**Exercise aim**
Filter the entries below, keeping every line that has the word "will".

[Dataset records]
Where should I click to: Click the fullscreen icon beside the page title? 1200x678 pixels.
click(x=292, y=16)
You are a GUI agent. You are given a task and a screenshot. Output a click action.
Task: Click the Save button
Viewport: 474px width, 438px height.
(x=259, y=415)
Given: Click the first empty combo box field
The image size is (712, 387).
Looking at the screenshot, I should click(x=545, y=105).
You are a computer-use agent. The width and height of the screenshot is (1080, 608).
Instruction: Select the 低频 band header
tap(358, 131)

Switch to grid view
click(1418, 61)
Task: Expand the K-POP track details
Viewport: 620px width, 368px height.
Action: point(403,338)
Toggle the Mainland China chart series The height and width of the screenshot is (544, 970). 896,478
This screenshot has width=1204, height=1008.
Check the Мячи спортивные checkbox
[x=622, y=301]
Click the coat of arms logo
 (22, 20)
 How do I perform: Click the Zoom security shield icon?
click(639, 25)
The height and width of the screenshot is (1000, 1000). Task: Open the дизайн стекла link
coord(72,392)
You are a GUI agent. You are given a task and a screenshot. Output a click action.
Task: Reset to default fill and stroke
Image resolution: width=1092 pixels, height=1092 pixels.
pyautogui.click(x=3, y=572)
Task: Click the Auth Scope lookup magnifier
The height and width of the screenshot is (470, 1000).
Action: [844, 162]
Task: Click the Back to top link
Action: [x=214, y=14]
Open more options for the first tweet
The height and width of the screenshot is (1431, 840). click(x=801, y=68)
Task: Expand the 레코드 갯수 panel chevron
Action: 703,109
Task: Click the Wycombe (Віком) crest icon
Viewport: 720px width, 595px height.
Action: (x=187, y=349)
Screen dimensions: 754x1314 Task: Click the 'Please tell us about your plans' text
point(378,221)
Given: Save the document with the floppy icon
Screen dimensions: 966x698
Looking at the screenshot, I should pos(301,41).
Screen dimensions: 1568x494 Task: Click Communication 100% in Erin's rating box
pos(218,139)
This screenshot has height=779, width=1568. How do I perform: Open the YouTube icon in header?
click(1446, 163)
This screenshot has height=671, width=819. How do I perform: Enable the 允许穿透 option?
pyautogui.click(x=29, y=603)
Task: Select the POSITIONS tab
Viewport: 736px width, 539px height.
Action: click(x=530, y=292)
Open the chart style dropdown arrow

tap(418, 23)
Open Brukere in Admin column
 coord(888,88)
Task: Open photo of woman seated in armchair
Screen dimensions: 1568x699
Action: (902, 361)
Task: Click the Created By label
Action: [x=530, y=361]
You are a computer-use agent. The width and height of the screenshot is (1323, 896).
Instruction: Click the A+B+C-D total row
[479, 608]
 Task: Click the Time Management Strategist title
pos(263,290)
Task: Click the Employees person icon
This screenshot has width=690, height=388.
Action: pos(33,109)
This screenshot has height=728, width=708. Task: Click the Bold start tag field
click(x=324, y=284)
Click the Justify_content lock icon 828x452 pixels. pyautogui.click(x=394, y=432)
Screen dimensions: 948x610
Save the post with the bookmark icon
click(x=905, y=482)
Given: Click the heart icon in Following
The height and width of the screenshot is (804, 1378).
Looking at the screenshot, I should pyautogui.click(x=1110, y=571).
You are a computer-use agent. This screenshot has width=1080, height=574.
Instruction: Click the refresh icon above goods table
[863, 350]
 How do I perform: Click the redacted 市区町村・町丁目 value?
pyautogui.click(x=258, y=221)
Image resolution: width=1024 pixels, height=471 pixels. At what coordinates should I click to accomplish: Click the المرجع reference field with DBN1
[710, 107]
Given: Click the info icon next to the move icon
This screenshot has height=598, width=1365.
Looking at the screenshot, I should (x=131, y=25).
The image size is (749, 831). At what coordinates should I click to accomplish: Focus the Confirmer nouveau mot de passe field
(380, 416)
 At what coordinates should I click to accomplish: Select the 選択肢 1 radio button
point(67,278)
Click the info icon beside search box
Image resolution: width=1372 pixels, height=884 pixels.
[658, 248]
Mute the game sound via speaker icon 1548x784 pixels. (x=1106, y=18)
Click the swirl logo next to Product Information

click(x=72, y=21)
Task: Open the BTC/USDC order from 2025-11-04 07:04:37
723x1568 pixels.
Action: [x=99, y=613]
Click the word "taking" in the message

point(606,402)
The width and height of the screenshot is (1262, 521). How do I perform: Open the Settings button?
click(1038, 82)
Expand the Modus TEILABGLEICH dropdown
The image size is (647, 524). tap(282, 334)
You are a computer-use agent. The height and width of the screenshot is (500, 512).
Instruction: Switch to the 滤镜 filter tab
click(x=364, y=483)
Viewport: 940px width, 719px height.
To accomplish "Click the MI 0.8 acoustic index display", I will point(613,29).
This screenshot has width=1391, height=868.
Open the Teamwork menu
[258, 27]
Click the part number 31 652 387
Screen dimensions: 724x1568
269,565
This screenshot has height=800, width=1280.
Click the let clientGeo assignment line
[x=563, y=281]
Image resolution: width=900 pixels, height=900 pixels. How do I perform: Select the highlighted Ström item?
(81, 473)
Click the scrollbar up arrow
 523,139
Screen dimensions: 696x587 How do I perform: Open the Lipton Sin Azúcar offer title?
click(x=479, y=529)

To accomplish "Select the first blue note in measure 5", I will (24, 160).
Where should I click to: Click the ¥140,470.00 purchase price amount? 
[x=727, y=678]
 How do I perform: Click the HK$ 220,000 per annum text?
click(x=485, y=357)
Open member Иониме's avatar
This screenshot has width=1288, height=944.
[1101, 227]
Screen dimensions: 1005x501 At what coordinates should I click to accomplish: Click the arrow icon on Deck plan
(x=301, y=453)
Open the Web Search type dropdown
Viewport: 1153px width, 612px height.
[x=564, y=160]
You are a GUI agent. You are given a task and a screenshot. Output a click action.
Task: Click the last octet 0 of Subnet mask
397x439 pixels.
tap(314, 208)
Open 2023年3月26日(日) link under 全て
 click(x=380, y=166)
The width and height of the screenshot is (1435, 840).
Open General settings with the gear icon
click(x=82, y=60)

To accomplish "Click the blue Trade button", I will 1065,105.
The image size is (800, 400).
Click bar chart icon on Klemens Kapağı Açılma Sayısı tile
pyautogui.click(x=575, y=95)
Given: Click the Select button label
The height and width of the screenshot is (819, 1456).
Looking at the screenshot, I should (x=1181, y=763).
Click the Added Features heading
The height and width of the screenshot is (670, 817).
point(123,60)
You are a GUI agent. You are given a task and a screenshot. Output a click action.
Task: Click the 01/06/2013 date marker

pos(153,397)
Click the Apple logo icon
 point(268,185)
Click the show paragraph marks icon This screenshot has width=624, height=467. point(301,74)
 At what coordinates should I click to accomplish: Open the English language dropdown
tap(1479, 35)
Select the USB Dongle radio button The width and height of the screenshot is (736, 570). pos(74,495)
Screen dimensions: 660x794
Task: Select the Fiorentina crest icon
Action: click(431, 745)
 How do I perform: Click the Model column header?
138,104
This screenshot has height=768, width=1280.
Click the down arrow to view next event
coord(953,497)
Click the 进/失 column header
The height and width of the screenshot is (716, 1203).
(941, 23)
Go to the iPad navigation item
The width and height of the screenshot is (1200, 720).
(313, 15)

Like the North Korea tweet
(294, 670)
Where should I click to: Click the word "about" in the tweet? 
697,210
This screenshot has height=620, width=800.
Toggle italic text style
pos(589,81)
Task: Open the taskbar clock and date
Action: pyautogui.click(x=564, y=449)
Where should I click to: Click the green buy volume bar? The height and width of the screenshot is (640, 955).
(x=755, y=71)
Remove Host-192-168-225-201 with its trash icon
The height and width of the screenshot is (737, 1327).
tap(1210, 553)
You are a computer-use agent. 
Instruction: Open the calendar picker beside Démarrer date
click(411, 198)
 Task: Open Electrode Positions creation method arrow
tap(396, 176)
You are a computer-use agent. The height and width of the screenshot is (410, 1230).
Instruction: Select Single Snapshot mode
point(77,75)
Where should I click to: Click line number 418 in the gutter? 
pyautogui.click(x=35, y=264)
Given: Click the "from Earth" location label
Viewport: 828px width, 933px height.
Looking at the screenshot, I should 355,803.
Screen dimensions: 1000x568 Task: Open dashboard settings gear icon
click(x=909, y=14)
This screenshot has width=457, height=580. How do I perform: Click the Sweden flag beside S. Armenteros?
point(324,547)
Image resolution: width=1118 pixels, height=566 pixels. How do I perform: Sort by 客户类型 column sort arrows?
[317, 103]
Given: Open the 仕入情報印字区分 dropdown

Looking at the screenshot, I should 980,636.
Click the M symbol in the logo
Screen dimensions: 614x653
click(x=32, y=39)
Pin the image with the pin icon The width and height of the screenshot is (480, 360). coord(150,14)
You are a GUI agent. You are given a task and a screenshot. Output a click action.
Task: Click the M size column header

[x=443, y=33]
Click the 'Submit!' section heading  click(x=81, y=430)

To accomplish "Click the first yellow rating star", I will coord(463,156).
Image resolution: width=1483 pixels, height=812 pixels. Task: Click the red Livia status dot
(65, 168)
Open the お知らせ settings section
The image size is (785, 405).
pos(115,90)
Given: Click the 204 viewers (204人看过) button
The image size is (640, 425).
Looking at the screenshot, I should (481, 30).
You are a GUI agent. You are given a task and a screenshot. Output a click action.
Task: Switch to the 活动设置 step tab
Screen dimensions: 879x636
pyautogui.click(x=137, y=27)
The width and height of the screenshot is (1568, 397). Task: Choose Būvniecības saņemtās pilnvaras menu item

**Answer**
To accomplish "Click the MI 0.8 acoustic index display", I will point(613,29).
To accomplish "Select the first blue note in measure 5", I will (24, 160).
To accomplish "Click the blue Trade button", I will 1065,105.
To accomplish "Click the first yellow rating star", I will coord(463,156).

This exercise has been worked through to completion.